(Items from a dataset)

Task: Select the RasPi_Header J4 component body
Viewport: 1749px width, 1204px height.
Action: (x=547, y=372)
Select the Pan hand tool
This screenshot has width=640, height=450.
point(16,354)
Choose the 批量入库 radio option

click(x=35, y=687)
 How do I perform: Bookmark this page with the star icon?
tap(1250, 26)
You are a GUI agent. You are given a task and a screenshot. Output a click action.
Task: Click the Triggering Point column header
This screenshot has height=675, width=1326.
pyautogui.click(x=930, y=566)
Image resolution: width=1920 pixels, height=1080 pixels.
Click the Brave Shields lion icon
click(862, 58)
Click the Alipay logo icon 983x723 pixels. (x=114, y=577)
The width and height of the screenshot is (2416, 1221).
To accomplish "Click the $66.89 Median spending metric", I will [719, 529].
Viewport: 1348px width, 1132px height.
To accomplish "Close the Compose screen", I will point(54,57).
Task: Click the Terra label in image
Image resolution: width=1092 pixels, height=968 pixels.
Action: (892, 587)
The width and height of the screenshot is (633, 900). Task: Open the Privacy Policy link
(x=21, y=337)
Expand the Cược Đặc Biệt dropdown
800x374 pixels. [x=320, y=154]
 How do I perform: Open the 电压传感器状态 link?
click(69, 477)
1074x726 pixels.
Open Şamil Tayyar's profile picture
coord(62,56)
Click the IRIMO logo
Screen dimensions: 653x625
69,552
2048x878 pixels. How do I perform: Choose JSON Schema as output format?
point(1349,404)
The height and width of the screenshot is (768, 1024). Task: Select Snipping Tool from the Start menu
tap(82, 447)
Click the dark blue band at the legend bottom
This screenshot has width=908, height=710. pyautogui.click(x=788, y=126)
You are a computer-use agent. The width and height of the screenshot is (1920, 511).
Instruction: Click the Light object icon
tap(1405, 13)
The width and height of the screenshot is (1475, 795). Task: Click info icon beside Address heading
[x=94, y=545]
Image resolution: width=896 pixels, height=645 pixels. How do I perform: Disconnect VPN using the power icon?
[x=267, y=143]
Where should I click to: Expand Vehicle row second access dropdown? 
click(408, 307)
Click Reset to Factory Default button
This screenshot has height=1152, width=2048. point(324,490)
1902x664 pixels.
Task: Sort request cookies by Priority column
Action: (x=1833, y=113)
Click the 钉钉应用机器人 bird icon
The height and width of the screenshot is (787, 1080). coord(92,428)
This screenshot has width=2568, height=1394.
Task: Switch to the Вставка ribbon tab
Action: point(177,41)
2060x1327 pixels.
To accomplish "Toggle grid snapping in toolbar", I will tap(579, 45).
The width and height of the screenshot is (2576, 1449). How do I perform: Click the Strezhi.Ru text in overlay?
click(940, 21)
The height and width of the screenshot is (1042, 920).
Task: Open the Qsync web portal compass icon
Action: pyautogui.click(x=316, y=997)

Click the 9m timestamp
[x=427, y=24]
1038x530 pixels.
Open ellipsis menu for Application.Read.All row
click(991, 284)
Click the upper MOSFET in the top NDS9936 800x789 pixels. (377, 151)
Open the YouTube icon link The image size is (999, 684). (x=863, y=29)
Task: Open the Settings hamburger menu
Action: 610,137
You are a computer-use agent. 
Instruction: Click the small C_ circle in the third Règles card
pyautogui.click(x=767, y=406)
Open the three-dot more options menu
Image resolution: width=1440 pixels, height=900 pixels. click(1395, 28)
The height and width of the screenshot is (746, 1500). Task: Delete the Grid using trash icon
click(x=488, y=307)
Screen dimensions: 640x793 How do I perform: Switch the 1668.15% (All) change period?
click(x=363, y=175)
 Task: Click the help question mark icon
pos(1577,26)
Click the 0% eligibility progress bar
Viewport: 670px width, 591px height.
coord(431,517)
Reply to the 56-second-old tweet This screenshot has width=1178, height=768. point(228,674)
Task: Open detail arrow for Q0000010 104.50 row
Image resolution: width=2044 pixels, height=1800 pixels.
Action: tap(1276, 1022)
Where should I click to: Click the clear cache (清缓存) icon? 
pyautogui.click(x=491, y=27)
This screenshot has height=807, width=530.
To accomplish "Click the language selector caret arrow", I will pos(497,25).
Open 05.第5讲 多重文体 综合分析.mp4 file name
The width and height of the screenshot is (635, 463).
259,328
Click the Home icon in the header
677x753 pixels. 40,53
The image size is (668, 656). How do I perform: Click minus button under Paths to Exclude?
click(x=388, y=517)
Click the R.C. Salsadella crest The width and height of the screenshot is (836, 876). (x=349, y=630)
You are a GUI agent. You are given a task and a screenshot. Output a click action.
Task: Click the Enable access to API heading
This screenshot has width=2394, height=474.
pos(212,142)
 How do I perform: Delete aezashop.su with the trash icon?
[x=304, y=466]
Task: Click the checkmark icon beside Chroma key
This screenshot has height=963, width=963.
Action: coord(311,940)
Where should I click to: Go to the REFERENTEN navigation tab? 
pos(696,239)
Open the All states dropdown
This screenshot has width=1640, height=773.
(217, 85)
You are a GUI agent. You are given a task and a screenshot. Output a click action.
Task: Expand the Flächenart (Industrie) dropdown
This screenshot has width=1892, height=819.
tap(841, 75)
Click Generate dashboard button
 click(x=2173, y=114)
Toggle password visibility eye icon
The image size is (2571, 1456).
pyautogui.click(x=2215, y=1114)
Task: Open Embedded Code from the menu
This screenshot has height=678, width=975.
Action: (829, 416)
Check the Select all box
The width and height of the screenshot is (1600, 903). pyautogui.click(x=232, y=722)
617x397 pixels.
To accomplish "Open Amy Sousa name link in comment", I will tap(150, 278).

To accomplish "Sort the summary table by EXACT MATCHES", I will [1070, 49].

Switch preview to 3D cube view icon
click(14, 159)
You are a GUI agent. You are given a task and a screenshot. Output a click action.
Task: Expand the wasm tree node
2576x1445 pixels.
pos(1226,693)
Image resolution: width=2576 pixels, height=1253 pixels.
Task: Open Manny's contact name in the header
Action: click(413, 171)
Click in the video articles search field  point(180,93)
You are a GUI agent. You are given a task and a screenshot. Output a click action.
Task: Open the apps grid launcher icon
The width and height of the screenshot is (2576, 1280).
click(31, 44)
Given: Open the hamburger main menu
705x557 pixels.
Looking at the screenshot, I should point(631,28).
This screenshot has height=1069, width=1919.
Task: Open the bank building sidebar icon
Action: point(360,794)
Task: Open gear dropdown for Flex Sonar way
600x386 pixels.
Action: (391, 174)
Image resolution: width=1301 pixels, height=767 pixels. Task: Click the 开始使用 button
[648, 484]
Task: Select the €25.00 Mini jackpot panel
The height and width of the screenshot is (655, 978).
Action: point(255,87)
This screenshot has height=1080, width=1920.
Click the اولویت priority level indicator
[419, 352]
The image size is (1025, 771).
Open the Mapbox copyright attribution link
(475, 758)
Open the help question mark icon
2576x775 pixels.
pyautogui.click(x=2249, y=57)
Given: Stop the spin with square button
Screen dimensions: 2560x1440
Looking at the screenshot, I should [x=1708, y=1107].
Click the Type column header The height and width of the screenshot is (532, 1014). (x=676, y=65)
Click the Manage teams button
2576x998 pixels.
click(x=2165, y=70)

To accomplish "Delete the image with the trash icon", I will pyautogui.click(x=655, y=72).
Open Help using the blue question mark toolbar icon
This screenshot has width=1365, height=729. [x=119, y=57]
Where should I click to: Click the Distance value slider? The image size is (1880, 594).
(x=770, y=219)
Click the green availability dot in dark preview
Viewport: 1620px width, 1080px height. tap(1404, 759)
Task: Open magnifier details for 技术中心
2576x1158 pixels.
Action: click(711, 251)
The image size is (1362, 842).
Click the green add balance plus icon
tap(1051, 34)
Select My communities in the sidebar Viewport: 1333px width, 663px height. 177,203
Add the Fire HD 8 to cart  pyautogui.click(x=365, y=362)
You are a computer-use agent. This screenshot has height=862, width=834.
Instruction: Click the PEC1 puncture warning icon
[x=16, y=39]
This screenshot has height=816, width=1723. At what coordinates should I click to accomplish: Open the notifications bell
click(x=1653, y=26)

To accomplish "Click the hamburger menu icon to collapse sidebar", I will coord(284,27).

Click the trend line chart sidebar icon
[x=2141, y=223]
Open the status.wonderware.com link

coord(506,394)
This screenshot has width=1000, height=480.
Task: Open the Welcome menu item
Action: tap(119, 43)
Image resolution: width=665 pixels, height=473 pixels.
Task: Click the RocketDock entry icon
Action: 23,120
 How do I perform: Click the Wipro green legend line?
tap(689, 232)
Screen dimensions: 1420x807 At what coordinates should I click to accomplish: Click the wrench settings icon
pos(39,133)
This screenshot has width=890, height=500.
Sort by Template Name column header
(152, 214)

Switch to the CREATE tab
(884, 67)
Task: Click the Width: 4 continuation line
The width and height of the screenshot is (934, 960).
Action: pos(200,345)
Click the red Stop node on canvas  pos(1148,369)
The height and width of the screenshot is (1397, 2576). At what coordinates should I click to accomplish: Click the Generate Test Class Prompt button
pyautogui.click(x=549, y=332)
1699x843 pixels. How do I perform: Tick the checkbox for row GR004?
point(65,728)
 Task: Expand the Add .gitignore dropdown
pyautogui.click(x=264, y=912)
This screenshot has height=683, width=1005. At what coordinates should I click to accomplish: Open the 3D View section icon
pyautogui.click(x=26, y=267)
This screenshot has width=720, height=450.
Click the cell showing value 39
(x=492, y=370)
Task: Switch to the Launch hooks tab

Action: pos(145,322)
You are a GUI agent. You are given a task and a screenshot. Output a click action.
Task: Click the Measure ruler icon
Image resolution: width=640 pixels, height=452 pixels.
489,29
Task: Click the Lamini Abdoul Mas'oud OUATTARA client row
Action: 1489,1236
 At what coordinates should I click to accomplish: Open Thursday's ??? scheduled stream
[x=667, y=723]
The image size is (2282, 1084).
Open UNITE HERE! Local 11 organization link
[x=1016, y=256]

*WHAT YOU SHOULD DO*:
Gather every line of the material above that contains the word "button", matching its case exactly, and copy each one out.

*RESULT OF THE TASK*:
Click Reset to Factory Default button
The image size is (668, 656). How do I perform: Click minus button under Paths to Exclude?
Click Generate dashboard button
Image resolution: width=1301 pixels, height=767 pixels. Task: Click the 开始使用 button
Given: Stop the spin with square button
Click the Manage teams button
The height and width of the screenshot is (1397, 2576). At what coordinates should I click to accomplish: Click the Generate Test Class Prompt button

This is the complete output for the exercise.